Gosto de caminhar pelas ruas das cidades. Qualquer cidade. Mais ainda pelas ruas de Cachoeiro em direção ao rio Itapemirim. Faço o trajeto até a Ilha da Luz. Ao caminhar, vemos detalhes da urbe. Detalhes do calçamento em torno das casas, lojas e prédios; da coleta e destino do lixo; das árvores e plantas próprias da região; bem como os hábitos da população, principalmente o uso adequado e racional da água.  É a melhor maneira de conhecermos um povo. O que vemos pelas ruas das nossas cidades é desanimador. Tanto pela parte pública, quanto pelo lado das pessoas.  Não é difícil constatar os contrastes em nosso país.
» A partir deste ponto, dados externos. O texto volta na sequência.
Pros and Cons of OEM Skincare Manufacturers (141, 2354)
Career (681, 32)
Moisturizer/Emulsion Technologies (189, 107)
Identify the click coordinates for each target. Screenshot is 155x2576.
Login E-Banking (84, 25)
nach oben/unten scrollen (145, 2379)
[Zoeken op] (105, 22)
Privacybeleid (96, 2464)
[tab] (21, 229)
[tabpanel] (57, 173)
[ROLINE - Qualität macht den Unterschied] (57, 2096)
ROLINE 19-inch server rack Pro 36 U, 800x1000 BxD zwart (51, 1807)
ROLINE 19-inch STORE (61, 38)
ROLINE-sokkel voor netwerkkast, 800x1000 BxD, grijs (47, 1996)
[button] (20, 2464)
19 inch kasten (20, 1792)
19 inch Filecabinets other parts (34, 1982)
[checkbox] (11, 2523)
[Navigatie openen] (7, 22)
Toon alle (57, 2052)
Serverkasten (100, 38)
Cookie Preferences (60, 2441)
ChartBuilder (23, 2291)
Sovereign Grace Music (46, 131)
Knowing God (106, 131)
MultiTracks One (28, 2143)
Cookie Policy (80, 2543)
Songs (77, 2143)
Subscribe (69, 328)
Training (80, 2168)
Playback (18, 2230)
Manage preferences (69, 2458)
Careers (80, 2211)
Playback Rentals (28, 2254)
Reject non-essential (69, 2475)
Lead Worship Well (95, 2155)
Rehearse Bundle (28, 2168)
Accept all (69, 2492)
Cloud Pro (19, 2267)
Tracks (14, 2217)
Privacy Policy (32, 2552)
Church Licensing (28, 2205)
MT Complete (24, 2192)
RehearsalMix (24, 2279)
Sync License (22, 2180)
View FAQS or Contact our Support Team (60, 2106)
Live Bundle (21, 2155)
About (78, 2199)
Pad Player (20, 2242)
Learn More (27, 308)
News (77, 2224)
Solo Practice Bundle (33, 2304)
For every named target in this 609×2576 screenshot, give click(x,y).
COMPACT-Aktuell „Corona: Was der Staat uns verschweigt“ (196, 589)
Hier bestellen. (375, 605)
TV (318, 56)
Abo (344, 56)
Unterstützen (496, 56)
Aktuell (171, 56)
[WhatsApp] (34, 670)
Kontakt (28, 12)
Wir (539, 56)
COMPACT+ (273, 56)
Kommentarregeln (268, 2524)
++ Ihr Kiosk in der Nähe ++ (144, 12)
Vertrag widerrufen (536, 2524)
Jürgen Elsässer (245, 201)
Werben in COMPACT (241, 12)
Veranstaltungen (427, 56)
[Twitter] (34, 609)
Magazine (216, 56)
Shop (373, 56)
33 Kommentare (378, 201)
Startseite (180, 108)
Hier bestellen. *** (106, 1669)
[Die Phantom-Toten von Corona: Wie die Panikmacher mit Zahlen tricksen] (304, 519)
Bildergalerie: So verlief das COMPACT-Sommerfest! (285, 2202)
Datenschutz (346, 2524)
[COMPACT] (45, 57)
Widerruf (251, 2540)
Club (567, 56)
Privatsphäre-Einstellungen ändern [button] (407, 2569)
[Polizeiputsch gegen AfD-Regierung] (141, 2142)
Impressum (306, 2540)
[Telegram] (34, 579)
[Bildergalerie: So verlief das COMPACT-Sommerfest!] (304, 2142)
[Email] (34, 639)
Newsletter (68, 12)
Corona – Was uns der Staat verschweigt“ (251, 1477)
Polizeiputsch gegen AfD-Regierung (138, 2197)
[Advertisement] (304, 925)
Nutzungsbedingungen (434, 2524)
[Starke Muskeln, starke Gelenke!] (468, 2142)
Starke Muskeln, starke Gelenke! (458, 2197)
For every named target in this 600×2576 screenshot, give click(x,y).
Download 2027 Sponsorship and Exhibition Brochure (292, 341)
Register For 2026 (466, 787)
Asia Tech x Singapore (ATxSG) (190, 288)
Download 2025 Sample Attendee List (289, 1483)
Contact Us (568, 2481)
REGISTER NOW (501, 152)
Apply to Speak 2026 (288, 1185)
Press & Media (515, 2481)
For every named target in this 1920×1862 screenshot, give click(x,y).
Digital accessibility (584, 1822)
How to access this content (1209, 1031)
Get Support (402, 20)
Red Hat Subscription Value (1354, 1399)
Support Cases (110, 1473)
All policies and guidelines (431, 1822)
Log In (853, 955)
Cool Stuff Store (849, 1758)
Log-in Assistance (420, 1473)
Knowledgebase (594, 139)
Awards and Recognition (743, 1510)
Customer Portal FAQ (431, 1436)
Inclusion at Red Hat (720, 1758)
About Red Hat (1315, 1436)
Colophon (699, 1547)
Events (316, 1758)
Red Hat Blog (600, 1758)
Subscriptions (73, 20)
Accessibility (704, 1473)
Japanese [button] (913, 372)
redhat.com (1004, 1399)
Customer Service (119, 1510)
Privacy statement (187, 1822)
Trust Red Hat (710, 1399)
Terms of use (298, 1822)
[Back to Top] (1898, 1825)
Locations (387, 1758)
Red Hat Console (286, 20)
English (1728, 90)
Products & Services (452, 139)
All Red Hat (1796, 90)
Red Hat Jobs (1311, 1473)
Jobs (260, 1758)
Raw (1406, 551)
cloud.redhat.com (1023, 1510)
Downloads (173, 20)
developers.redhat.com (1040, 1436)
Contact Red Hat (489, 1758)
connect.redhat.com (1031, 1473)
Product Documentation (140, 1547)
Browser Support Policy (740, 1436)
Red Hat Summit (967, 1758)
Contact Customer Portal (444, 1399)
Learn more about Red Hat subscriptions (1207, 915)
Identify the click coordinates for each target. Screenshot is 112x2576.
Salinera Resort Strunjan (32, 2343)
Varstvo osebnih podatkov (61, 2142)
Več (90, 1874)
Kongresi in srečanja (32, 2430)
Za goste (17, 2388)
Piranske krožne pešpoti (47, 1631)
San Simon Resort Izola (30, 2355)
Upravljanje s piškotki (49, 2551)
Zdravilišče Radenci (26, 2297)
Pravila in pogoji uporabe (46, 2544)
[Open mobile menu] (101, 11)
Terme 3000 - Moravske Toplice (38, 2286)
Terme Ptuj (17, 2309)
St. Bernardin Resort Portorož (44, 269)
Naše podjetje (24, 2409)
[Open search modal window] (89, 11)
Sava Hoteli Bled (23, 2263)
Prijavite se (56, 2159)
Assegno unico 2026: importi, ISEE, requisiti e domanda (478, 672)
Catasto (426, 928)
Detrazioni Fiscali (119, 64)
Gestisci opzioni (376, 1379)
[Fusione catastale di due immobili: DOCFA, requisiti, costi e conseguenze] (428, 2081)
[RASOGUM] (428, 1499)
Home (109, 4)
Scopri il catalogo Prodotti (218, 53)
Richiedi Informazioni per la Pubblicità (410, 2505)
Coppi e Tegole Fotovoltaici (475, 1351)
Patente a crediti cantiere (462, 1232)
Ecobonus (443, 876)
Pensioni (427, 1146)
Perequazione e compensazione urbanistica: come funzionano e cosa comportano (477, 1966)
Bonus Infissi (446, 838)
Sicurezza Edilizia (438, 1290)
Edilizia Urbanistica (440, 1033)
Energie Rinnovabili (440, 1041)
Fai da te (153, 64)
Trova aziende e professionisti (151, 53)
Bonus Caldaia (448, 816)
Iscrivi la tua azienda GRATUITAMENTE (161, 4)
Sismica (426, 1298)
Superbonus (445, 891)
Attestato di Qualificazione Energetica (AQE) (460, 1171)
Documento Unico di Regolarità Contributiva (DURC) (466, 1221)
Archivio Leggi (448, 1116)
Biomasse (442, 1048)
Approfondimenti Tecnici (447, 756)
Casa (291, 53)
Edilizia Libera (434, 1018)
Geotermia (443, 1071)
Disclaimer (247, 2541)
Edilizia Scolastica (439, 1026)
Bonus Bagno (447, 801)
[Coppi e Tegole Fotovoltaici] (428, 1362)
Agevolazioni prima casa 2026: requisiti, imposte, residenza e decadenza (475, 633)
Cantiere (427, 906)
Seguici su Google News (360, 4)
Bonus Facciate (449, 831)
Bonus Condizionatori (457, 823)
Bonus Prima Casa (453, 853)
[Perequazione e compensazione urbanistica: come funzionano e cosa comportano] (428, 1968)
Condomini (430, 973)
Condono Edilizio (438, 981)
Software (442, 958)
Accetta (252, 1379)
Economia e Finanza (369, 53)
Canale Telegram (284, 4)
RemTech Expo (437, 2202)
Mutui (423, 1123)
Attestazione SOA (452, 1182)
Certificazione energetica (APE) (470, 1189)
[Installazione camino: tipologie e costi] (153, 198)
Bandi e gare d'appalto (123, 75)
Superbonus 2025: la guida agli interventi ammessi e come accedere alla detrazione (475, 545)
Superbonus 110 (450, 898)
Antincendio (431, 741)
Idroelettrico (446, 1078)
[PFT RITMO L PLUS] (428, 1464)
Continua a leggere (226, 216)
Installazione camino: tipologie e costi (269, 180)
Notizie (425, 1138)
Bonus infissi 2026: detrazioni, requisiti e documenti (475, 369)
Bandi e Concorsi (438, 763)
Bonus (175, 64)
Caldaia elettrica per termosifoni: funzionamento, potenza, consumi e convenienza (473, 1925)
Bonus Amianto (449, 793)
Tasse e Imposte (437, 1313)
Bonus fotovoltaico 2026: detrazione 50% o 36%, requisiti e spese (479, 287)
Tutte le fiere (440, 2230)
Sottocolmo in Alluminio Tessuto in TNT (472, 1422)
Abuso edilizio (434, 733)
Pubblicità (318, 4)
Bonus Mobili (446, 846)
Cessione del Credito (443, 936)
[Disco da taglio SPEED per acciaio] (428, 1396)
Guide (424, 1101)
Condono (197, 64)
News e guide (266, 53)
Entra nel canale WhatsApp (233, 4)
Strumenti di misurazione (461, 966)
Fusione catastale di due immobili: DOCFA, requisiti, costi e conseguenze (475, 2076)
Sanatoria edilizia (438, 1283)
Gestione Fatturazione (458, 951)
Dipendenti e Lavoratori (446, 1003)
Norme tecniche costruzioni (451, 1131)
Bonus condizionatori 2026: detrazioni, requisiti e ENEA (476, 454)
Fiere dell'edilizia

Em todas as cidades brasileiras, um pouco melhor no sul do país. Além de não exigirmos a limpeza, degradamos o ambiente: jogamos latas e plásticos nos rios; destinamos e armazenamos mal o lixo a ser recolhido; resíduos de animais nas calçadas... Isto é, o lixo não é um problema de cada um de nós.  Não nos importamos onde ele vai estar desde que não esteja na porta do meu estabelecimento ou da minha casa. Para desaparecer o mosquito, precisamos mudar culturalmente. Antes das vacinas, que tanto procuramos e desejamos, devemos pensar em nosso lixo de cada dia. Um grau de civilização que precisamos alcançar.
 Dia desses, estava em São Paulo, revi uma rua: Rua Oscar Freire. Fica no bairro dos Jardins, na capital paulista. Já a conhecia de tempos atrás, na época da pós-graduação, na residência médica do Hospital das Clínicas. Morava na Rua Teodoro Sampaio, uma rua que corta a Oscar Freire, já no seu final, bem próximo à Avenida Dr. Arnaldo. Seu ponto mais charmoso é no encontro com a Rua Augusta. Apesar de todo luxo, beleza e ilusão da rua atual, Oscar Freire de Carvalho nasceu na Bahia. Médico, homem simples, formou-se na primeira Faculdade de Medicina do Brasil (Salvador). Faleceu na capital paulista no início dos anos vinte do Séc. passado. Médico Legista, pelos seus conhecimentos ajudou a fundar a Faculdade de Medicina da Universidade de São Paulo (USP). A convite do Prof. Arnaldo Vieira de Carvalho chefiou o Instituto Médico Legal (IML). Ao falecer, a rua ao lado do Instituto tomou o seu nome.  Com o tempo, a rua paulistana tornou-se uma referência em moda.  A beleza das lojas e o seu traçado tornaram-se conhecidos no Brasil e no Mundo. No dia em que a visitei, não caminhei. Sentei em frente a uma livraria e ali fiquei. Observei as pessoas, gente do mundo inteiro, permaneci horas junto à calçada, com o celular e jornal sobre a mesa. Não fui importunado, não sofri agressões e nem houve arrastões. Vi pessoas com animais; vi pessoas com carrinhos provenientes de uma feira livre... Coisas de uma Rua brasileira protegida da barbárie. À tarde, caminhei em Moema, bairro em que as vias públicas possuem nomes indígenas. Pelos seus arredores alcancei o Parque Ibirapuera, os raios do sol poente apresentavam-se sobre as árvores e mostravam luzes diferentes no alto dos monumentos e prédios. Um encantamento. Renovava minha esperança de um dia caminhar em Cachoeiro sem me entristecer com os lixos esparramados por nossas ruas.


Sergio Damião Sant’Anna Moraes

Um pouco de poesia...

De Manuel Bandeira, em ESTRELA DA MANHÃ, “Poema do Beco”: “Que importa a paisagem, a Glória, a baía, a linha do horizonte?/ - O que eu vejo é o beco.”